- EXCERPTED DATA
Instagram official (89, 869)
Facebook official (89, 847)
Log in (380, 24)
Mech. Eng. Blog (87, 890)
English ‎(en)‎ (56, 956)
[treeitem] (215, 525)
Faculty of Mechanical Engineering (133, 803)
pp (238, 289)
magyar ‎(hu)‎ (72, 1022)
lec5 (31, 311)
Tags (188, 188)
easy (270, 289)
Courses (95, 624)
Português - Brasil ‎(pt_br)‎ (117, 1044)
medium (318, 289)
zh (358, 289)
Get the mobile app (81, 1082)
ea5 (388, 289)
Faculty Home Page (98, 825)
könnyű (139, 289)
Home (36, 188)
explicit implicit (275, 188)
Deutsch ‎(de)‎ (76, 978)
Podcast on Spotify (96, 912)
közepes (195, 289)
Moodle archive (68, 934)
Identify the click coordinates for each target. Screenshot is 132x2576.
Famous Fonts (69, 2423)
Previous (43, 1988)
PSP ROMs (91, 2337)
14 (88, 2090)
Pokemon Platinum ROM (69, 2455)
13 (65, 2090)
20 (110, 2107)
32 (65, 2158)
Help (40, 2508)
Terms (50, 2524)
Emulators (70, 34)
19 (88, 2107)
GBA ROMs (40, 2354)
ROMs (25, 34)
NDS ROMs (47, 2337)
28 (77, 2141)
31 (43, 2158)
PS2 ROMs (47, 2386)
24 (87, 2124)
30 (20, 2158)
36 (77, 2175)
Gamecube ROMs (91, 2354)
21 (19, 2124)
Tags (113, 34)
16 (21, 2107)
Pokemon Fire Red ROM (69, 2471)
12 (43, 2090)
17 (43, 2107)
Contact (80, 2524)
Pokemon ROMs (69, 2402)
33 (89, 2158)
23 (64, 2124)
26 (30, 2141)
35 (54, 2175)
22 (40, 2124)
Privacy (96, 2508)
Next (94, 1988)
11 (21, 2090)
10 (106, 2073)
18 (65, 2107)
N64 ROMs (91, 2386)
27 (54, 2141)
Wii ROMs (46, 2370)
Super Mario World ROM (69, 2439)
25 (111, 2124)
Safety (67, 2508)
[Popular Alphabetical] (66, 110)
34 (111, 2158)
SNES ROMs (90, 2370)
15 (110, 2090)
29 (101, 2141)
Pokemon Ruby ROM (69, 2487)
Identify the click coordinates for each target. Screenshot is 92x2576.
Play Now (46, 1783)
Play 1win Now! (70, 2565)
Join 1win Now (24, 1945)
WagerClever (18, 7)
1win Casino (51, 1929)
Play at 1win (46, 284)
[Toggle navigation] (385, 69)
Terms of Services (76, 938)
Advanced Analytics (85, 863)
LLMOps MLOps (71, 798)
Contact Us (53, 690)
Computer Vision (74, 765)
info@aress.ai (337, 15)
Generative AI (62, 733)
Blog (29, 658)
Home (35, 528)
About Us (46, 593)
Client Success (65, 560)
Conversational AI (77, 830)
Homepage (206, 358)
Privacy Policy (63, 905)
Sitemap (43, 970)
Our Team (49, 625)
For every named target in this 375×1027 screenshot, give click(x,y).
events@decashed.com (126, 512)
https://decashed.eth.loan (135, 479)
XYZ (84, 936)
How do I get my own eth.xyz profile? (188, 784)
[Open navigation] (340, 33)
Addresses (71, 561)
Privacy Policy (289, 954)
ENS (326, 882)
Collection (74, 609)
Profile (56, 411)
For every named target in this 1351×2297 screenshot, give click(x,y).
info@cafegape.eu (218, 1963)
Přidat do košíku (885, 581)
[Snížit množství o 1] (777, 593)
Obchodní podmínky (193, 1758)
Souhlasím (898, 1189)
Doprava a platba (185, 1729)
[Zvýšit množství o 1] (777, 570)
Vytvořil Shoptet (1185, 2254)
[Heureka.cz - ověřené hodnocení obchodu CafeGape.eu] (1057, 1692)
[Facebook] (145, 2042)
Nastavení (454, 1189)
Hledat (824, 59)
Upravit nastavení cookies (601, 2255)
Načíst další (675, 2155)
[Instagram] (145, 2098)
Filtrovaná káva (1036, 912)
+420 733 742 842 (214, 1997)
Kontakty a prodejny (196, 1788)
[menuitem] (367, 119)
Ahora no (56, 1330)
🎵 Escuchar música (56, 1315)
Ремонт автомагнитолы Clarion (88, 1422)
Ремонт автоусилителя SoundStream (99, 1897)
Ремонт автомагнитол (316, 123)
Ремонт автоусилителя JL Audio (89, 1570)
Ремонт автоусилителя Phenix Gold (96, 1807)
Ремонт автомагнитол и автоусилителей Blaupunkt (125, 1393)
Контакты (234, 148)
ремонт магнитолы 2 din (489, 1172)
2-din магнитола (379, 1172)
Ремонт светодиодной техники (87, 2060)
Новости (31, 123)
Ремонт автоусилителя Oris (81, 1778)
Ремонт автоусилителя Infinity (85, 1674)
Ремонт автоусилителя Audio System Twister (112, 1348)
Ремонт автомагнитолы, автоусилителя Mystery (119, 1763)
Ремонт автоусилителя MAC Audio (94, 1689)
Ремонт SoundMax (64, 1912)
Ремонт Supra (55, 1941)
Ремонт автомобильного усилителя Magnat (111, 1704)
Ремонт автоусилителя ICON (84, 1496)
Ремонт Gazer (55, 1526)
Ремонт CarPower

- TASK DIRECTIONS
Starting at the line above that contains "Home (36, 188)", repeat each line exactly up to and including the line that contains "Terms (50, 2524)", and stop there.

- SOLUTION FOR THIS TASK
Home (36, 188)
explicit implicit (275, 188)
Deutsch ‎(de)‎ (76, 978)
Podcast on Spotify (96, 912)
közepes (195, 289)
Moodle archive (68, 934)
Identify the click coordinates for each target. Screenshot is 132x2576.
Famous Fonts (69, 2423)
Previous (43, 1988)
PSP ROMs (91, 2337)
14 (88, 2090)
Pokemon Platinum ROM (69, 2455)
13 (65, 2090)
20 (110, 2107)
32 (65, 2158)
Help (40, 2508)
Terms (50, 2524)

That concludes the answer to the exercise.